Politics

 

Mike Huckabee’s Bully Pulpit: Economic Populism

Mike Huckabee’s Bully Pulpit: Economic Populism

These days, Mike Huckabee, former Arkansas governor, Baptist minister, and current Florida resident, has among the highest favorability ratings among GOP presidential contenders. He is a natural fit for a party that has grown ever more Southern, and one which has become the political venue for White America at Prayer. As a reminder, in 2012 evangelicals cast half of all votes in contested Republican presidential primaries, up from 44 percent in 2008.  

Yet the very things that give Huckabee credence with the Republican base may prove to be a hindrance with an electorate that’s growing ever more secular and single, and in which unmarried women now numerically equal regular churchgoers as a voting bloc. Indeed, just last week, a cluster of polls showed thatdeism is on the upswing in America. (Deism is the belief in a supreme being who is a creator who does not intervene in the universe.) All of this should make any presidential aspirant who would wear his religion on his sleeve step back and take notice.

For the first time in more than three decades, less than a majority of Americansthink of the clergy as ethical or honest, with the numbers showing a stark divide based upon political affiliation.

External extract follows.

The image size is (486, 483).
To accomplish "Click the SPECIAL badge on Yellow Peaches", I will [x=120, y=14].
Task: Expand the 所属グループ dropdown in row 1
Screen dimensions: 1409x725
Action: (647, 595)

Republicans view the clergy more favorably than do Democrats or independents, and that is no surprise. 

But more disturbing for Huckabee and the GOP is that America’s diminished satisfaction with its religious leaders is not just about errant ministers, priests, and rabbis. Rather, it’s about religion itself.   

Nowadays, less than three-quarters of Americans believe in God, and even a majority of Catholics reject the idea that God intervenes in daily life. More than a fifth of Americans describe themselves as not at all religious, while fewer than half of Republicans believe in creationism.

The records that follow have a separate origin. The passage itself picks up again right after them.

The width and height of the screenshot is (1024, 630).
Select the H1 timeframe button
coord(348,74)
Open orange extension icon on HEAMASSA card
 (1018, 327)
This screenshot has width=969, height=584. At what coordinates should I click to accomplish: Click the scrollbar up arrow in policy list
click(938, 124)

Attitudinally, a mainstream politician like New Jersey Gov. Chris Christie can greet these numbers with a shrug, and get on with his campaign and his life. But it’s a challenge for a faith-based candidate like Huckabee, for whom religion is a significant part of his agenda and identity. 

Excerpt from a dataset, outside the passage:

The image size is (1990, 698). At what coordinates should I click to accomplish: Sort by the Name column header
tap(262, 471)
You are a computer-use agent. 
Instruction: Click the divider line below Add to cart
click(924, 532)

Going forward, if Huckabee’s message is simply about religion, he will have an uphill climb on Election Day, assuming he were to win the Republican nomination.  Historically, voters have been uncomfortable with politicians whose religious or regional identities overwhelm their candidacies, with William Jennings Bryan, Al Smith and Jimmy Carter offering the clearest examples. Of the three, Carter was the only one to win and then only by a narrow margin, and he was a one-term wonder.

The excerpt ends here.